While WIfI provides a vehicle for describing neuroischaemic disease burden, glycaemic control is also a key influence in wound healing. Pre-procedure HbA1C failed to establish a significant link between those wounds that healed and those that failed to heal within the follow-up time frames. This crudely suggests an equal distribution of diabetes disease severity amongst the observed population—however, this conclusion could have been further strengthened through the gathering of additional data, such as type of blood-glucose-regulating medication, as additional indicators of diabetic disease severity. While our findings do not align with emerging evidence associating elevated HbA1C with increased amputation risk and decreased rates of wound healing, this is more likely a reflection of the low case volume and/or other comorbid factors not yet identified [
28,
29].
This prospective study presents encouraging results, with respect to limb salvage and wound healing, for patients with moderate to severe diabetic foot ulceration treated with BTM. This extent of diabetic foot ulceration being successfully treated with dermal substitutes is scarcely reported in the literature and reinforces a major role for BTM in this cohort. Furthermore, our observational study presents a real-world pragmatic experience of the use of BTM in treating very advanced diabetic foot disease and overcomes the criticisms of many such papers who do not report on such advanced disease [
16,
17,
22,
23,
24].
It is noted that one limitation of BTM application relates to the need for apposition of the foam with all surfaces of the wound bed and, therefore, some wound geographies, such as deep narrow cavities, exclude the use of BTM in its current format.

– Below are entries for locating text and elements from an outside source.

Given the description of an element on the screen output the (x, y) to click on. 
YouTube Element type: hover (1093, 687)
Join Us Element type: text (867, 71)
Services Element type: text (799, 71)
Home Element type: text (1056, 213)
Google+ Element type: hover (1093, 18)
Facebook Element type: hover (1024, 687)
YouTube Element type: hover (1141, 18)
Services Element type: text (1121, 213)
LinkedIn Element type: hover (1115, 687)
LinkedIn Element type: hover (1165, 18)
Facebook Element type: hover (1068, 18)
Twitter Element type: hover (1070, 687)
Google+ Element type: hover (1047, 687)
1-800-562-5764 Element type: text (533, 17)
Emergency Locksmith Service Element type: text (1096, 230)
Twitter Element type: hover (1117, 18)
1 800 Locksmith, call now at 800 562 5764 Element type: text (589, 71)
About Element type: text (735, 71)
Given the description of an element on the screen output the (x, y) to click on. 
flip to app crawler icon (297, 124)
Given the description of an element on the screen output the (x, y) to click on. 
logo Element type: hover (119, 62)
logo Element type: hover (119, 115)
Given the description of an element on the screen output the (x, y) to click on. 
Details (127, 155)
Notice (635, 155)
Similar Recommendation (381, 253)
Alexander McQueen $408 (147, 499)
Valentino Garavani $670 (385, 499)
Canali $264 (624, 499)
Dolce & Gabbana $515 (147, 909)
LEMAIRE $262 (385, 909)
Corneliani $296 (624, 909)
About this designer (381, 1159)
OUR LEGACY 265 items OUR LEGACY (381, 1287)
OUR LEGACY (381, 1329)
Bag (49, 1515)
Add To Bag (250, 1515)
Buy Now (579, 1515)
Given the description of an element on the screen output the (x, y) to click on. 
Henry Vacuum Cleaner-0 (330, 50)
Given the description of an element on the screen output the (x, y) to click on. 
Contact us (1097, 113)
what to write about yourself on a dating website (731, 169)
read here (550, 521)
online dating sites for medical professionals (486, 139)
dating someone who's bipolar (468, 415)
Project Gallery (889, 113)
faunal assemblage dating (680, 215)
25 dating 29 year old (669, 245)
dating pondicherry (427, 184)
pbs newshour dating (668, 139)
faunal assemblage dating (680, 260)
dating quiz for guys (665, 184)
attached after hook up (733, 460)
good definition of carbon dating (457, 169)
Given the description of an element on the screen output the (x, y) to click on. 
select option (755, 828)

While early experience with BTM in human studies suggests that the product facilitates neovascularisation into the foam scaffold to allow for integration and proliferation of a neodermis, including coverage of exposed deeper tissue structures [
7,
8], its specific action in diabetic foot disease is not established and requires further investigation. Our early experience reinforces the ability for BTM to provide coverage of deep tissue structures in complex diabetic foot wounds in whom the alternative option may only be major limb amputation.
Direction for future adaptation of this technology would be best informed through linking wound healing outcomes with tissue-level laboratory-based investigation of the impact of BTM on the cellular milieu of diabetic foot ulcers and our institution is currently undertaking this work.